◆ **TÂCHE À RÉALISER 1**: Indiquez combien de lignes, parmi celles présentées plus bas, contiennent la chaîne « perform ». Répondez uniquement par ce nombre.

◆ **TEXTE FOURNI**:
┌────────

On goûte le lyrisme ému et le naturel du violoncelliste Florent Audibert et de J.C. Vanden Eynden dans la Rêverie de Casals et El Pont de Mompou, avant que la voix de Didier Sandre n’enlace les mots d’Aragon autour des trois Pièces pour clarinette seule de Stravinski (auxquelles s’ajoutent ici les modestes et tendres « 5 mesures pour Pablo Picasso »), un ensemble servi par le sens poétique et l’impeccable contrôle du son de Julien Hervé. Dédiée à Federico Garcia Lorca, la Sonate pour violon de Poulenc trouve naturellement sa place dans ce concert. Amaury Coeytaux y offre un belle leçon de style, idéalement secondé il est vrai par l’amoureux de musique française qu’est J. C. Vanden Eynden. Franchise de ton, justesse de la couleur et du sentiment (magnifique Presto tragico final, rendu avec toute l’urgence nécessaire) : une interprétation de grande classe que peuvent méditer tous ceux qui sont parfois tentés de prendre Poulenc d’un peu haut.

└────────

◆ **TÂCHE À RÉALISER 2**: Pour chaque affirmation, dites si elle est conforme au texte fourni ci-dessus, par oui ou non, en citant les mots du texte qui permettent de trancher. (a) La Sonate pour violon de Poulenc est dédiée à Federico Garcia Lorca. (b) Didier Sandre dit des mots de Lorca. (c) Le violoncelliste du concert est Amaury Coeytaux.

◆ **DONNÉES FOURNIES**:
┌────────

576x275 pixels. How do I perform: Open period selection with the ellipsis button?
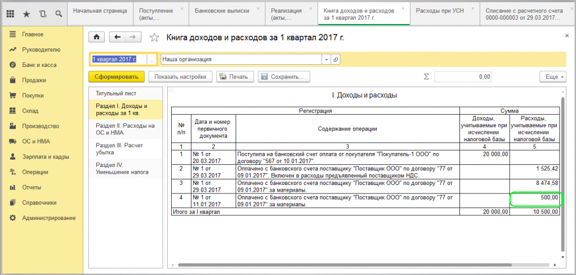click(x=152, y=59)
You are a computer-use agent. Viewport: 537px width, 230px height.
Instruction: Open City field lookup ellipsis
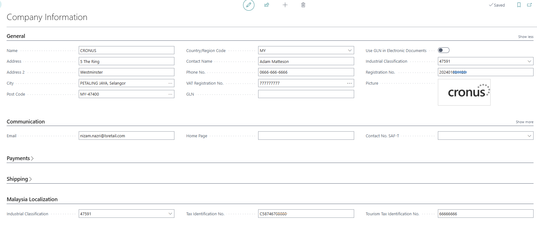pyautogui.click(x=170, y=83)
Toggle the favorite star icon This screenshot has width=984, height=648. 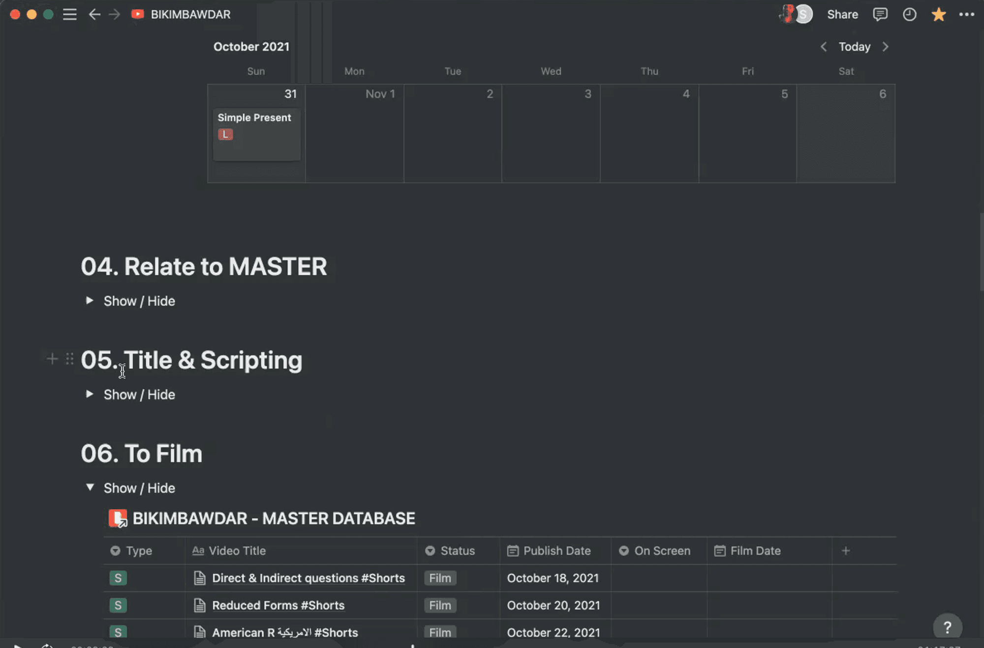click(x=938, y=14)
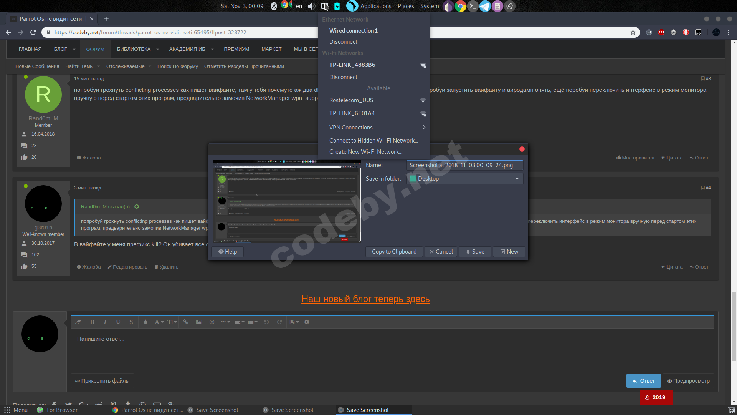Open text alignment dropdown in editor
The width and height of the screenshot is (737, 415).
pyautogui.click(x=239, y=322)
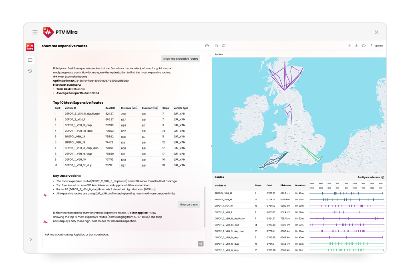The height and width of the screenshot is (276, 410).
Task: Select the BRISTOL_VEH_13 route row
Action: pos(223,193)
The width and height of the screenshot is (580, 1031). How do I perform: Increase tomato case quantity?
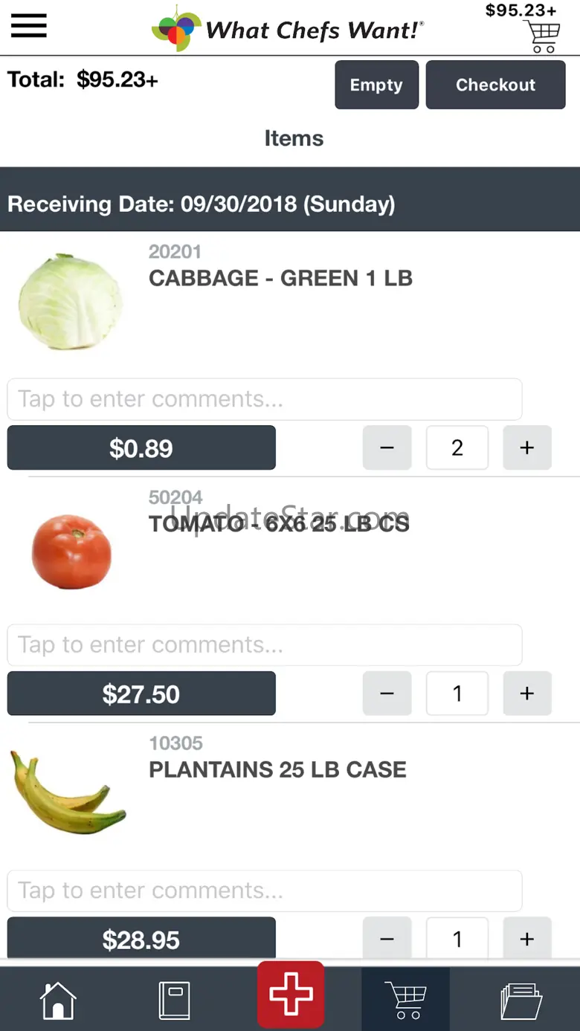[527, 694]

└────────

◆ **CORRIGÉ 1**: 2

◆ **CORRIGÉ 2**:
(a) Oui : « Dédiée à Federico Garcia Lorca, la Sonate pour violon de Poulenc »
(b) Non : « la voix de Didier Sandre n’enlace les mots d’Aragon »
(c) Non : « du violoncelliste Florent Audibert »